From the line that contains "Image resolution: width=1500" to the last line of the records below, retype each line exactly; leave out everything else.
--
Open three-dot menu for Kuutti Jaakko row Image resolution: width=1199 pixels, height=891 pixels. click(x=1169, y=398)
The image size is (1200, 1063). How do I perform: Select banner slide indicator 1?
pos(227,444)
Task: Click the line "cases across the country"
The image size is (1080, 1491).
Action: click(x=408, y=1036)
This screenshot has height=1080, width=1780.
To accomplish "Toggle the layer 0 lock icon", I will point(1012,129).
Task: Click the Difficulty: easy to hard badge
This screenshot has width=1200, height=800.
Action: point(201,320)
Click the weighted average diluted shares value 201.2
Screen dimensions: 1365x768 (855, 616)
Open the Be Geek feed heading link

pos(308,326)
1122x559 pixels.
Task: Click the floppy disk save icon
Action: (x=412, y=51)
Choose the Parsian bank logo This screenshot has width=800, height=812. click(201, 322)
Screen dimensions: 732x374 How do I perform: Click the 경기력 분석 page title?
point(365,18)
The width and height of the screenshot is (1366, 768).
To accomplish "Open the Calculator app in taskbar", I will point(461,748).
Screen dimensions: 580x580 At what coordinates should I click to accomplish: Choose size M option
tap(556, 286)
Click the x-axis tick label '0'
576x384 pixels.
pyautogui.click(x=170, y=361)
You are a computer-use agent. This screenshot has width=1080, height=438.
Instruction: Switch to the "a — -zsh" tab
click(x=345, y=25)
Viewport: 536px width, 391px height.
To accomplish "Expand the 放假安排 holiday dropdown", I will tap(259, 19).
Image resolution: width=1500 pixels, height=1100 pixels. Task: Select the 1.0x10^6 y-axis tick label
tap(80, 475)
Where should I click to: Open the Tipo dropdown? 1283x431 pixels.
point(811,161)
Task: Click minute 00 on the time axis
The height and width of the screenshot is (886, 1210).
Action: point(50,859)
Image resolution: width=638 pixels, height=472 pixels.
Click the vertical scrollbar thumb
--
* _TASK RESULT_:
Image resolution: width=1500 pixels, height=1100 pixels. Task: Select the 1.0x10^6 y-axis tick label
tap(80, 475)
Where should I click to: Open the Tipo dropdown? 1283x431 pixels.
point(811,161)
Task: Click minute 00 on the time axis
The height and width of the screenshot is (886, 1210).
Action: point(50,859)
Image resolution: width=638 pixels, height=472 pixels.
Click the vertical scrollbar thumb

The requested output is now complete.